__What is being asked__
Your task is to reproduce exactly the lines from the one containing "This screenshot has width=1024, height=576." through the last line below, both ends included, and nothing else, with no pictures.

__Collected data entries__
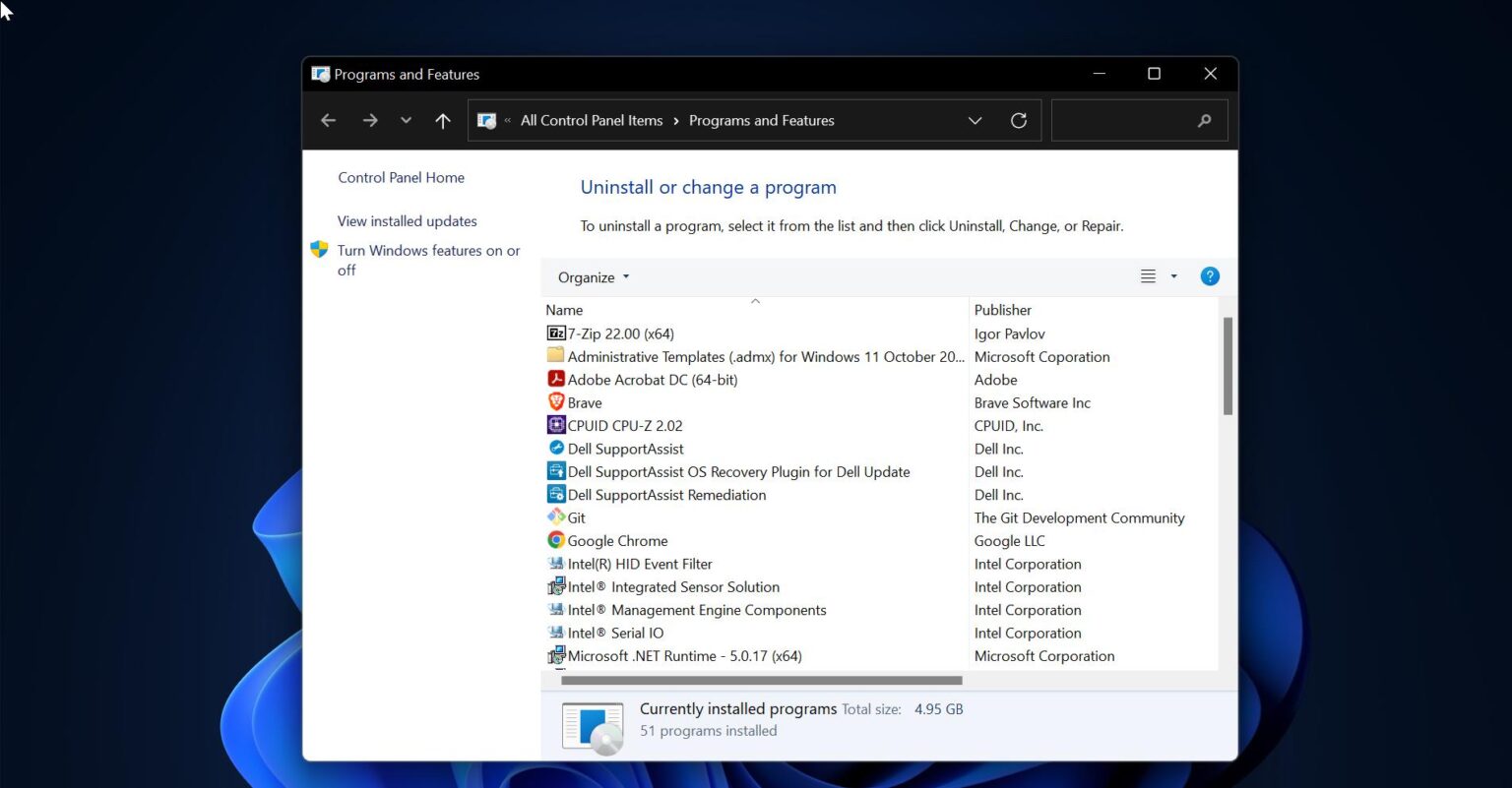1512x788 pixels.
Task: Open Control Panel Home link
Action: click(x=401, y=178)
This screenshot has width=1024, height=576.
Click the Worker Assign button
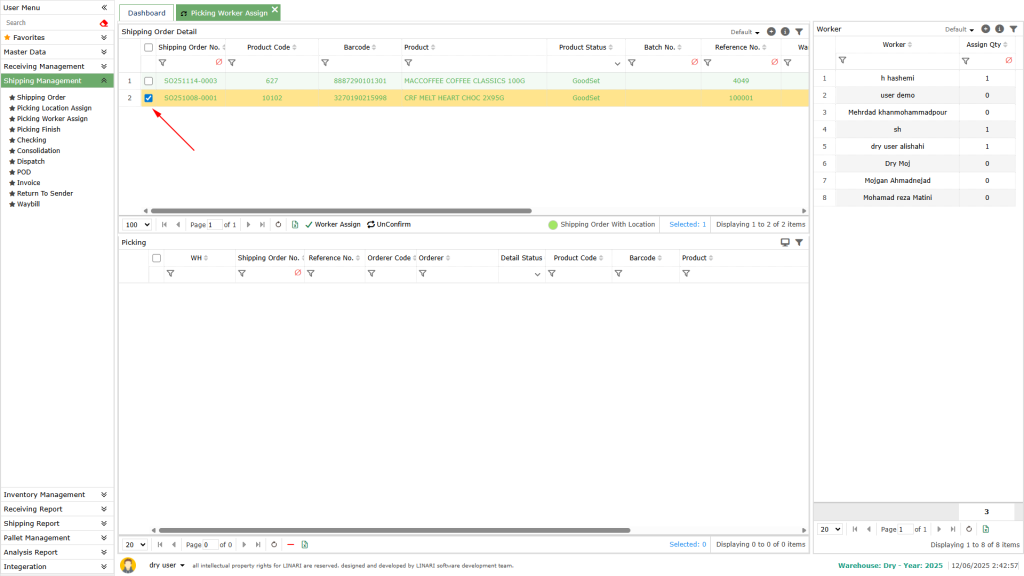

__Exercise solution__
This screenshot has width=1024, height=576.
Click the Worker Assign button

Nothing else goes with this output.